Particolarmente interessante, naturalmente è la ricostruzione della lunga e difficile navigazione di quelle tre piccole navi, meno di 200 marinai in tutto partite da Lisbona l’8 luglio 1497, dirette verso le isole del Capo verde alla ricerca degli alisei meridionali e poi verso il capo di Buona speranza, doppiato a fatica alla fine di novembre, per risalire lungo la costa africana tra Mozambico e Kenya dominata da principati islamici, con continui incidenti e scaramucce, mentre lo scorbuto dilagava tra i marinai. Precoce fu la decisione di non scendere a terra se non per gli approvvigionamenti, nell’intento di mascherare l’identità cristiana, e per cercare piloti affidabili in grado di guidare le navi tra le insidie di quei mari sconosciuti. Il 7 aprile Vasco da Gama raggiunse Mombasa e poi Malindi, donde il 24 fece rotta alla volta della costa indiana, dove il 20 maggio gettò le ancore al largo di Calicut, la meta agognata. Qui si fermò fino al 29 agosto, per prendere poi la via del ritorno, tra continui scontri e conflitti con il raja Samudri, poco disposto a insediare in casa sua quello che Subrhamanyan definice un «commercio ostile». Ma ci vollero 3 mesi e altri 30 morti di stenti e malattie per far ritorno sulla costa africana, dove un’imbarcazione fu data alle fiamme per concentrare sulle altre i marinai superstiti. Solo nel luglio del 1499 una nave potè rientare nel porto di Lisbona, due anni dopo esserne partita.

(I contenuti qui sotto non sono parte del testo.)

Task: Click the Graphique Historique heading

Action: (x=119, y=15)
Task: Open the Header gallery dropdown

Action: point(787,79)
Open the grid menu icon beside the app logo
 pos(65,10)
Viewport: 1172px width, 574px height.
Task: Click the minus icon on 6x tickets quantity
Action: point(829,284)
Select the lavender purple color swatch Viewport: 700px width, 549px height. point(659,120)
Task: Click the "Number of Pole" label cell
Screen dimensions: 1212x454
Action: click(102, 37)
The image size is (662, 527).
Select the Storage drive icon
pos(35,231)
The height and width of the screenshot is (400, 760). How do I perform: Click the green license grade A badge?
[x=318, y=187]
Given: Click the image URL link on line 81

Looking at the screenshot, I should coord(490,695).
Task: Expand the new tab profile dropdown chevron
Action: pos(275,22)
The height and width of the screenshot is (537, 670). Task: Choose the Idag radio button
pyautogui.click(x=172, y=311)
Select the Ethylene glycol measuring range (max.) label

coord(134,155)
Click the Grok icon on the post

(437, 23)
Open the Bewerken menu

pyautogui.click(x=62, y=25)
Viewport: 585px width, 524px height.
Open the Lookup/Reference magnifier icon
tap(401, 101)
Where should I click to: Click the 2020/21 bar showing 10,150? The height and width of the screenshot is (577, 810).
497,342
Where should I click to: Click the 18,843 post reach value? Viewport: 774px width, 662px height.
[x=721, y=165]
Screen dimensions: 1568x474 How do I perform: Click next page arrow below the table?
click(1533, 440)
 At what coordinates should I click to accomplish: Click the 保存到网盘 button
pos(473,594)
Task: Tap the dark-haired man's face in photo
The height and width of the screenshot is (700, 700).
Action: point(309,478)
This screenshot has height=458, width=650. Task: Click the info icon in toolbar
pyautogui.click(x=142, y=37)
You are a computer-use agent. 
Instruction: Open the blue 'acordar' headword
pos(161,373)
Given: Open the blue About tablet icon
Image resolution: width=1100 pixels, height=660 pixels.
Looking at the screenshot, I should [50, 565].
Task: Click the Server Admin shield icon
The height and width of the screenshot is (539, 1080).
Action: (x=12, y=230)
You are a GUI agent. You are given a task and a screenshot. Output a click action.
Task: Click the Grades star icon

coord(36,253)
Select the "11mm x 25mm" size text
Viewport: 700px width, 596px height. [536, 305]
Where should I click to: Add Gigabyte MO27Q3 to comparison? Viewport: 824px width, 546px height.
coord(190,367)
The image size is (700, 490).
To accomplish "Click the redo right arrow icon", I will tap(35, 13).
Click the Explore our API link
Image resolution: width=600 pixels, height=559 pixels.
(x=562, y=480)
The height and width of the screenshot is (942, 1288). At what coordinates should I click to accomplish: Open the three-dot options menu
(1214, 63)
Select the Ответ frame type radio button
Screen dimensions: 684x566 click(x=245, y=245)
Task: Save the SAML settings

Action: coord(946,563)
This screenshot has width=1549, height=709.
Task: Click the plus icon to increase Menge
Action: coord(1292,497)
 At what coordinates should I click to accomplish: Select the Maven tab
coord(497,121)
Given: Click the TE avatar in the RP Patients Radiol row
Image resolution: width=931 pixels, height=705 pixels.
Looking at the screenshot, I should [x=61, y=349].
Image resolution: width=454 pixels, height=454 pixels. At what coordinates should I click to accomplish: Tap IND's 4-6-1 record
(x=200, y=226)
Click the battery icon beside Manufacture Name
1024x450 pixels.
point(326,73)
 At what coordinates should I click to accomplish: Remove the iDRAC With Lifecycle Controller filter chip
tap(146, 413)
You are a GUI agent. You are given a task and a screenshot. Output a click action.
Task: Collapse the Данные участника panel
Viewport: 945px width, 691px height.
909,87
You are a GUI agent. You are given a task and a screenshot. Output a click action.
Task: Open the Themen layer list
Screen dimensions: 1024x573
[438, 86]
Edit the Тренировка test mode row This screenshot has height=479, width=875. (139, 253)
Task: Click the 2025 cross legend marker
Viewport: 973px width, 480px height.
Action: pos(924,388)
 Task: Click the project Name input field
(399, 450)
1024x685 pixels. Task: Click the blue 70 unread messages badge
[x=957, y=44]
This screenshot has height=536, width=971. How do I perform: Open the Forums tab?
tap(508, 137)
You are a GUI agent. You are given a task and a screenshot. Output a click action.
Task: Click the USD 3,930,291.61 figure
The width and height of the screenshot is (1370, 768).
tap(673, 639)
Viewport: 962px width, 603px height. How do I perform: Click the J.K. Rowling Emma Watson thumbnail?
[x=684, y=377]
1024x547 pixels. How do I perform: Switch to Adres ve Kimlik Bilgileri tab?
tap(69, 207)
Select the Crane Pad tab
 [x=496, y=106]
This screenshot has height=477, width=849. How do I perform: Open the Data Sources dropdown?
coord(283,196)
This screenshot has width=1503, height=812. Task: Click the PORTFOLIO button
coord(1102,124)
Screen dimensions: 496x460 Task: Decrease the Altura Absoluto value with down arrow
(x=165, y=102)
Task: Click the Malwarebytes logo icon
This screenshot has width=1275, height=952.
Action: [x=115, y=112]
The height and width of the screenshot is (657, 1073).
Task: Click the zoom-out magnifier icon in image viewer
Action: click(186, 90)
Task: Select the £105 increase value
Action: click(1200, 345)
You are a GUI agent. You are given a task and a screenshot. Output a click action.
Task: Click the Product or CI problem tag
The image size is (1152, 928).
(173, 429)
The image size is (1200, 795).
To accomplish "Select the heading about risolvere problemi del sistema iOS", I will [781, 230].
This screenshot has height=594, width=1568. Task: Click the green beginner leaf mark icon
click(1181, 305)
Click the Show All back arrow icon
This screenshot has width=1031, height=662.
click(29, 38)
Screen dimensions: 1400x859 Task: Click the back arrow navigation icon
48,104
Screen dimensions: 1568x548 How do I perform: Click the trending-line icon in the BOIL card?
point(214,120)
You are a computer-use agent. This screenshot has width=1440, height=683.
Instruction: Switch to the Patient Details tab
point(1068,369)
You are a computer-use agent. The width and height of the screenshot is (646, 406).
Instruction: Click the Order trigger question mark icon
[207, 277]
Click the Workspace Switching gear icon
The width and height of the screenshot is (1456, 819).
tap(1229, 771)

Nell’ultima parte del libro si ricostruiscono i difficili tentativi di consolidamento di quella grande impresa grazie a nuove spedizioni, alle vittorie della flotta di don Alfonso de Albuquerque sulla marineria araba, alla sua conquista di Goa, Hormuz, Malacca. Un’impresa che solo la maligna rivalità di Amerigo Vespucci poté denigrare con taglienti parole di scherno: «Tal viagio come quello non lo chiamo io discoprire, ma andare pel discoperto, perché […] la loro navicazione è di continovo a vista di tere: volgono tutta la terra de l’Africa per la parte dell’austro, che è provincia della quale parlano tutti li altori della cosmografia». Quanto a Vasco da Gama, sarebbe nuovamente partito per l’India nel 1502, senza riuscire a insediarsi a Calicut nonostante il crescente ricorso alla violenza, e infine nel ’24, questa volta con il titolo di «ammiraglio dei mari dell’India» e di viceré, per morire a Cochin pochi mesi dopo, alla vigilia di Natale del 1525.